TEXTE FOURNI

☆ ☆ ☆ ☆ ☆

Au XVIIIᵉ siècle, la cause jacobite ne se joue pas seulement dans les Highlands : elle traverse toute l’Europe et atteint la Méditerranée. Exils, complots et rêves de royaumes insulaires lient la dynastie des Stuart à la Corse insurgée.
Un article à retrouver dans le N60 de Conflits. Vatican. La puissance du temps long.
Michel Vergé-Franceschi est professeur des universités de classe exceptionnelle, spécialiste de l’histoire de la marine française des XVIIe et XVIIIe siècles, ainsi que de l’histoire de la Corse.
Propos recueillis par Guy-Alexandre Le Roux
Qu’est-ce que le parti jacobite ?
Le parti jacobite naît en 1688, au moment de la Glorieuse Révolution d’Angleterre. Les Stuart, qui règnent depuis 1603, sont chassés par l’arrivée au pouvoir de Guillaume d’Orange, un protestant. Jacques II Stuart, catholique, fuit avec sa femme et son fils nouveau-né, les deux derniers exfiltrés de Londres peu avant lui par le duc de Lauzun. Tous trois trouvent refuge en France auprès de Louis XIV, cousin germain du souverain déchu, qui les installe à Saint-Germain-en-Laye. Dès lors, un mouvement de fidélité aux Stuart s’organise : les jacobites – du latin Jacobus, Jacques – militent pour le retour de cette dynastie catholique sur le trône d’Angleterre et d’Écosse. Ce n’est pas seulement une cause dynastique : c’est un parti politique, religieux et identitaire qui attire catholiques, exilés et adversaires des Hanovriens. Ce parti, c’est à la fois une nostalgie et un véritable réseau qui survit plus d’un siècle après l’exil initial.

☆ ☆ ☆ ☆ ☆

EXTRAIT DE DONNÉES
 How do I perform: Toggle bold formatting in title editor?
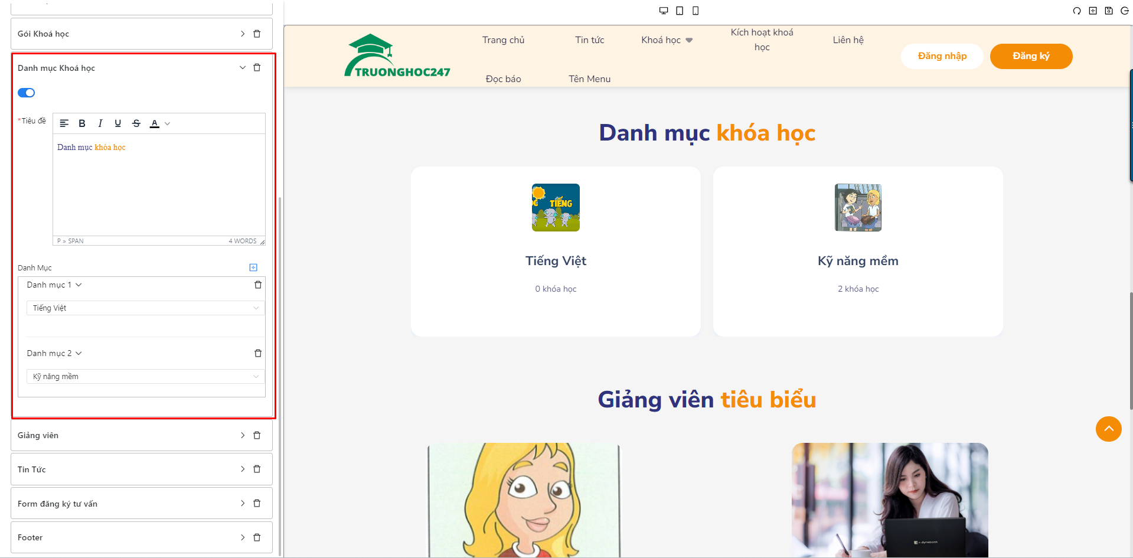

☆ ☆ ☆ ☆ ☆

TÂCHES À RÉALISER
1. Mettez à jour le passage du texte sur la cause jacobite qui va de « Michel Vergé-Franceschi est » à « de la Corse. », en remplaçant « marine » par « navigation ».
2. Poursuivez le texte sur le parti jacobite à partir de sa dernière phrase.

RÉSULTATS PAR TÂCHE
1.
Michel Vergé-Franceschi est professeur des universités de classe exceptionnelle, spécialiste de l’histoire de la navigation française des XVIIe et XVIIIe siècles, ainsi que de l’histoire de la Corse.

2.
Jusqu’où vont ses réseaux ?
Ses réseaux sont tentaculaires. À Saint-Germain-en-Laye, où Jacques II a été reçu en grande pompe par Louis XIV, la cour exilée se transforme en foyer politique et culturel. Après le traité d’Utrecht en 1713, la France doit les expulser, et ils s’installent en Lorraine, puis à Rome. Mais entre-temps, ces exilés catholiques, nobles irlandais, officiers écossais, corses et français – que l’on compare à « un vol d’oies sauvages » – essaiment dans toute l’Europe. On tente des débarquements en Irlande dès 1690 à Limerick ; en 1707, 1715, 1717, 1719, d’autres expéditions navales sont organisées avec un certain Théodore, baron de Neuhoff, à bord. Louis XIV envoie en 1707 une escadre commandée par le comte de Forbin, issu des Lenche de Morsiglia (cap Corse).
L’Espagne, par le biais du cardinal Alberoni et du complot de Cellamare (1718-1719), tente de replacer les Stuart au cœur du jeu européen. Le complot est ourdi par l’ambassadeur d’Espagne à Paris, le prince de Cellamare, et vise à renverser le régent Philippe d’Orléans pour placer le Roi catholique (le roi d’Espagne Philippe V) à la tête de la monarchie française.
Les premières loges maçonniques servent alors de relais, de lieux de sociabilité, mais aussi de cellules de complot. Les jacobites se cachent à Paris, mais mènent grand train à Madrid (le duc d’Ormond), à Rome (le Prétendant Jacques III (1688-1766) fils de feu Jacques II (inhumé à Saint-Germain-en-Laye), et jusque dans les ports méditerranéens (en Catalogne, au duché de Cardone). En Corse, des marins et des familles (comme les Lenche, installés à Marseille et originaires du cap Corse) servent d’intermédiaires. C’est donc un immense réseau européen, religieux, maçonnique et militaire qui va de Metz, Lunéville, Nancy, Commercy jusqu’à Avignon, cité pontificale.
Comment Théodore de Neuhoff, futur roi des Corses, se retrouve-t-il lié à ce parti ?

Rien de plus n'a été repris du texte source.